Stories of Kingdom of Israel
Each individual tribe within the ancient Israelite alliance likely maintained its own localized oral traditions. These stories functioned as political metaphors, granting divine legitimacy to each group's territory and status. They were never originally intended to be read as literal, chronological history. The push to assemble a unified narrative came later, born of political catastrophe. When the Northern Kingdom of Israel fell to Assyria, and the Southern Kingdom of Judah was subsequently exiled to Babylon, the surviving priestly elites faced an existential crisis. To survive as a conquered people, they merged their disparate traditions into a single history. Because the northern tribes had already been scattered, the final collection heavily favors the perspective of the surviving southern kingdom and its priestly hierarchy.

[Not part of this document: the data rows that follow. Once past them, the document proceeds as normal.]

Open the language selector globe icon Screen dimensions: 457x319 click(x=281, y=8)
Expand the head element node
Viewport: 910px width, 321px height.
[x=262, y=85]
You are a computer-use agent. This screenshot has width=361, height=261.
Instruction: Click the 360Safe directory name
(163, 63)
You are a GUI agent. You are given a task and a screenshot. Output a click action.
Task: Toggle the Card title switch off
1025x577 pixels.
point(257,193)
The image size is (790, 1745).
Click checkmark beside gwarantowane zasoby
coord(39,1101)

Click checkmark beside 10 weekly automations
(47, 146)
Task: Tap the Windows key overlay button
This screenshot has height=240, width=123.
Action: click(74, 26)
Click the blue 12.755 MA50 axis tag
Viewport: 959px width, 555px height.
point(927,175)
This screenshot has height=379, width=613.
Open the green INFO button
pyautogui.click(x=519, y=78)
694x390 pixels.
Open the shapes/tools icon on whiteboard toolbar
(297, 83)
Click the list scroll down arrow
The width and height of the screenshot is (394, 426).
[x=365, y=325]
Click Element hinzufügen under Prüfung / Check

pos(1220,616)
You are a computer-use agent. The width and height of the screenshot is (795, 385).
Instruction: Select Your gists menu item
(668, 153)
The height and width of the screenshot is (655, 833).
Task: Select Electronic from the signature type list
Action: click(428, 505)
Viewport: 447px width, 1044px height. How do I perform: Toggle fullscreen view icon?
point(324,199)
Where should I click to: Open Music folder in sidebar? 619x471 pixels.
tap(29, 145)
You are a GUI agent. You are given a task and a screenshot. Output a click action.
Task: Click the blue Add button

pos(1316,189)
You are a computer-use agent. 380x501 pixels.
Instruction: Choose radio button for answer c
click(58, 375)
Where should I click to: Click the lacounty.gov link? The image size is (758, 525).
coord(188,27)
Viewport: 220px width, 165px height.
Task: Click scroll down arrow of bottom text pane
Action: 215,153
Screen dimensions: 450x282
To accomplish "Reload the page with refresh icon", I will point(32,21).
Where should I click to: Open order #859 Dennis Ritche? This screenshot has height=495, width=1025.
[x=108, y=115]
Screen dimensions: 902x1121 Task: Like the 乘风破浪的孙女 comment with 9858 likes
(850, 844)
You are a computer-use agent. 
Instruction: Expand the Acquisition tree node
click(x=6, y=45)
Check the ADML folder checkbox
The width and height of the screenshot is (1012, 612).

This composition implies that the grand "United Monarchy" of biblical lore is fundamentally a myth. Modern archaeology indicates that Israel was never a monolithic empire from its inception, but rather a fluid confederation of distinct clans. The historical David was not the ruler of a sweeping superpower; physical evidence suggests he was a regional chieftain ruling a modest, tribal hill-country polity in the south. The Bible itself betrays this fragmented reality by preserving several radically different lists of the tribes across various books. The concept of a vast, centralized nation spanning both the north and the south was an anachronistic fiction, invented centuries later by Judean scribes to give their local tribal lineage a glorious, unifying backstory.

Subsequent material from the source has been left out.